# Amphibious bicycle



## Bertoaus (13 May 2012)

The aim of this project is to show an amphibious bicycle from stuff you can find at your local hardware store. I use common tools, so no welding or big machinery. Another goal is that everyone can use his or her own bicycle to make it amphibious. The conversion time, from land to water is not more than 7 minutes; the same for the opposite direction. Beside universal applicable the construction is simple, save and cheap; about 100 dollar. 
This project look's easy; it's not. When it was that simple, we could buy an amphibious bike in the local cycleshop. This video show's enough information to make one for your own. In the water Berto's Amphi-Cycle will be propelled by a new version of the simple outboard motor. With a cordless drill and with an extra 12V battery. I found out that other ways of propelling are too complex and expensive.


----------



## NeoCaesar (22 May 2012)

Haha, this is the coolest thing I've seen in a while. When the apocalypse comes a bike will be the transport of choice and this will be top trump. Cool project.


----------



## irw (22 May 2012)

Have a search for Hilldodger's Edwardian water cycle- I don't think it converts to road use, but it's a similar idea for water use!


----------



## mickle (22 May 2012)

Awesome.


----------



## ufkacbln (23 May 2012)

There is a proprietary kit called the Shuttle Bike




What's more - you can propel an steer these.

Several years ago one was ridden across the Solent


----------



## ufkacbln (23 May 2012)

I still prefer this one -  from some 20 years ago..


----------



## Bertoaus (23 May 2012)

OK, the project above is a Low-Tech one, here is another High-Tech German Amphibious Cycle one.


----------



## Night Train (26 May 2012)

Bertoaus said:


> The aim of this project is to show an amphibious bicycle from stuff you can find at your local hardware store. I use common tools, so no welding or big machinery. Another goal is that everyone can use his or her own bicycle to make it amphibious. The conversion time, from land to water is not more than 7 minutes; the same for the opposite direction.
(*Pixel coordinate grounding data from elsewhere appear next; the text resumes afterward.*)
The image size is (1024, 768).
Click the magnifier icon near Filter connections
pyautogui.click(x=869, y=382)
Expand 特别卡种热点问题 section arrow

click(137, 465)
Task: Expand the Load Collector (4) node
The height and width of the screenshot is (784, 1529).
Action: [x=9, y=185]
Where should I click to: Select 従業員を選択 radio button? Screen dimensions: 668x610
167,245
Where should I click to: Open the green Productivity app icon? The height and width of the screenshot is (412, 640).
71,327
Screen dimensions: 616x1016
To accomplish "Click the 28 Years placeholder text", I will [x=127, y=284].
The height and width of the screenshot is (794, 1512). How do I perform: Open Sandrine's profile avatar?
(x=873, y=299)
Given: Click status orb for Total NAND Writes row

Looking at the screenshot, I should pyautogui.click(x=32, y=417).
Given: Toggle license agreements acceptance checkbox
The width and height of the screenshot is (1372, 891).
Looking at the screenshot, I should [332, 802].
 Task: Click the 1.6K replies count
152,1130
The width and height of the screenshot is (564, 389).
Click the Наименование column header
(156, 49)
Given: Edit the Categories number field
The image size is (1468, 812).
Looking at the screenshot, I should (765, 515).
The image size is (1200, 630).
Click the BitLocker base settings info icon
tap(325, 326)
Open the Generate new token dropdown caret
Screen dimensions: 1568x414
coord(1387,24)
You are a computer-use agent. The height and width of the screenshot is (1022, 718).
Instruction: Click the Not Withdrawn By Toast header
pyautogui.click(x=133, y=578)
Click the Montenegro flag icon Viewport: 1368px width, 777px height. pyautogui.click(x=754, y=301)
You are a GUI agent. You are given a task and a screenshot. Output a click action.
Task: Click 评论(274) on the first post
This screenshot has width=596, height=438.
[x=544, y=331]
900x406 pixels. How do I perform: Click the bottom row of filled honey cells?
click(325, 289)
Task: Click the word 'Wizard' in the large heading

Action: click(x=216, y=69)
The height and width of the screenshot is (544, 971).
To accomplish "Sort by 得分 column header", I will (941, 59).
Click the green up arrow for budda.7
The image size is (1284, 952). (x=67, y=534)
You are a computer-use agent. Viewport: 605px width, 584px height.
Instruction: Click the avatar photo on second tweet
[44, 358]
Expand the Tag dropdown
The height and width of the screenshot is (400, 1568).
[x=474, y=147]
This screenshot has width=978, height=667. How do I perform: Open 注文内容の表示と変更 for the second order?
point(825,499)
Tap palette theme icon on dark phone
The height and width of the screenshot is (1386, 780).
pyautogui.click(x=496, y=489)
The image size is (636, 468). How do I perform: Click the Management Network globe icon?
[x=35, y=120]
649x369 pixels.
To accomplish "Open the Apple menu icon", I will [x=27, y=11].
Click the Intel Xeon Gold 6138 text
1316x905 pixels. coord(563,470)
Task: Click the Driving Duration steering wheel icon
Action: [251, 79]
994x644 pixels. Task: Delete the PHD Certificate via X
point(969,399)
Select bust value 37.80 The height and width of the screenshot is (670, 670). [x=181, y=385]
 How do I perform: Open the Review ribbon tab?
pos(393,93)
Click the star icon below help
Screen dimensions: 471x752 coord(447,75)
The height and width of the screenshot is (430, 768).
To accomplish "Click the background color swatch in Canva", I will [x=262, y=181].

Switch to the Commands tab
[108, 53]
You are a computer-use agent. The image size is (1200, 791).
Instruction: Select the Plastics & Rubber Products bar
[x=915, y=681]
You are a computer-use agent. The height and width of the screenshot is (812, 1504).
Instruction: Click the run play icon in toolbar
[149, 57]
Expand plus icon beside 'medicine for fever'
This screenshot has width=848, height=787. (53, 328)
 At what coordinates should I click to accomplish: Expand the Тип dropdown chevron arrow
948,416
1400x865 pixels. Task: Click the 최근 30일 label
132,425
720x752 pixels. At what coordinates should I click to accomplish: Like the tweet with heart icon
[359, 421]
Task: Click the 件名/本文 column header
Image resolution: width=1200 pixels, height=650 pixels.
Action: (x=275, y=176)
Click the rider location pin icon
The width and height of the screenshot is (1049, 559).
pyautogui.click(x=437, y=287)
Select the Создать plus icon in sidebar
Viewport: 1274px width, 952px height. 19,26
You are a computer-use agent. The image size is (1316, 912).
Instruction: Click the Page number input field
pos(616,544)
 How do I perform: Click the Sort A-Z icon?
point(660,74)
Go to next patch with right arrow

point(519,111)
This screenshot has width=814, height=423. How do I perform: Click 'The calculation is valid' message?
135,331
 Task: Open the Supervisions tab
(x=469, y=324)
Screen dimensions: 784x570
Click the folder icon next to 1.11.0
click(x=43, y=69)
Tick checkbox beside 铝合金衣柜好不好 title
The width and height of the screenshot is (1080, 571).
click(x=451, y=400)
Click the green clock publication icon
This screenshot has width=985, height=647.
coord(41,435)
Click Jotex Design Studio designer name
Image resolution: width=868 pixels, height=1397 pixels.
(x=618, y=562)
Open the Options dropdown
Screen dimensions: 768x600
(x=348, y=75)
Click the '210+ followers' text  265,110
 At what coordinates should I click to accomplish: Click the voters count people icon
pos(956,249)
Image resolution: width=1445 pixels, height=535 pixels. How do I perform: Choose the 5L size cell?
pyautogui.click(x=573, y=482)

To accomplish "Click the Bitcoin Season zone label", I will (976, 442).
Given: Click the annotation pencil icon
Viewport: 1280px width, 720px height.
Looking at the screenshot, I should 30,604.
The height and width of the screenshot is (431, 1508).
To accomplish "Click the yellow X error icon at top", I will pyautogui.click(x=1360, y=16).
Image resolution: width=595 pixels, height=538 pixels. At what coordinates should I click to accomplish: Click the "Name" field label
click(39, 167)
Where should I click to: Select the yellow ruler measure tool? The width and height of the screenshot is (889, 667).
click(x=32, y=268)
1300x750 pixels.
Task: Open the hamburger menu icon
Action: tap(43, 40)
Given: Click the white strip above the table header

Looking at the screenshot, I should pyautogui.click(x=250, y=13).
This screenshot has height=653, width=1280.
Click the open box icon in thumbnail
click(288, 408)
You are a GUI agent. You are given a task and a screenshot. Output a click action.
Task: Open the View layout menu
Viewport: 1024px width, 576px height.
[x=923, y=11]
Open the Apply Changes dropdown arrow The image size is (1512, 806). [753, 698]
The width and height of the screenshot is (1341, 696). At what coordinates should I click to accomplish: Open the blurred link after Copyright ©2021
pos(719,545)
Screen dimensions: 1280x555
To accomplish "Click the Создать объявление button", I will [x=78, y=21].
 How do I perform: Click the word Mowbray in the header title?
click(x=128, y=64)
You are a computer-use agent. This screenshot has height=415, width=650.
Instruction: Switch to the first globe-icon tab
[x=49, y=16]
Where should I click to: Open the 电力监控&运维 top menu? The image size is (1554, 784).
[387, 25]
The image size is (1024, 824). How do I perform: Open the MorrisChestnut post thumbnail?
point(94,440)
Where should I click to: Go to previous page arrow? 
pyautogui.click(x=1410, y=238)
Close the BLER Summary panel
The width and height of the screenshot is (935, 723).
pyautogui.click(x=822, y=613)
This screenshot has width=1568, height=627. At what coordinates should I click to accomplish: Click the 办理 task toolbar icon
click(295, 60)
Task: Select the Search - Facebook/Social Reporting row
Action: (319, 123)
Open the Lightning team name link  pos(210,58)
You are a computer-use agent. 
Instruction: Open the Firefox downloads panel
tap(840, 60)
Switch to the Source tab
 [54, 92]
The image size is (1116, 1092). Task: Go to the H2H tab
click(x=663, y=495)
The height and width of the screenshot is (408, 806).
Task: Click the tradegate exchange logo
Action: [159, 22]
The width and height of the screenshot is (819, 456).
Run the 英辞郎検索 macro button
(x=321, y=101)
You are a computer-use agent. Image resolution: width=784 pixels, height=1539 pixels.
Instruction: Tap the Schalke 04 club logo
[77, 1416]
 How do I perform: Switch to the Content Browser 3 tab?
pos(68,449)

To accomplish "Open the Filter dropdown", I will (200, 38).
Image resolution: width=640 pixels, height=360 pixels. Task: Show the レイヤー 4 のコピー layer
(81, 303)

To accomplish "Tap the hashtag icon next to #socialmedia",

Beside universal applicable the construction is simple, save and cheap; about 100 dollar.
> This project look's easy; it's not. When it was that simple, we could buy an amphibious bike in the local cycleshop. This video show's enough information to make one for your own. In the water Berto's Amphi-Cycle will be propelled by a new version of the simple outboard motor. With a cordless drill and with an extra 12V battery. I found out that other ways of propelling are too complex and expensive.



It is hardly amphibious, unlike the other ones above. In this case it would be easier to to just lay the bike on the inflatable boat, get in and paddle it.
At least with the others the bike is still providing the power and steering while floating on water.

Rather do it with a recumbent though.


----------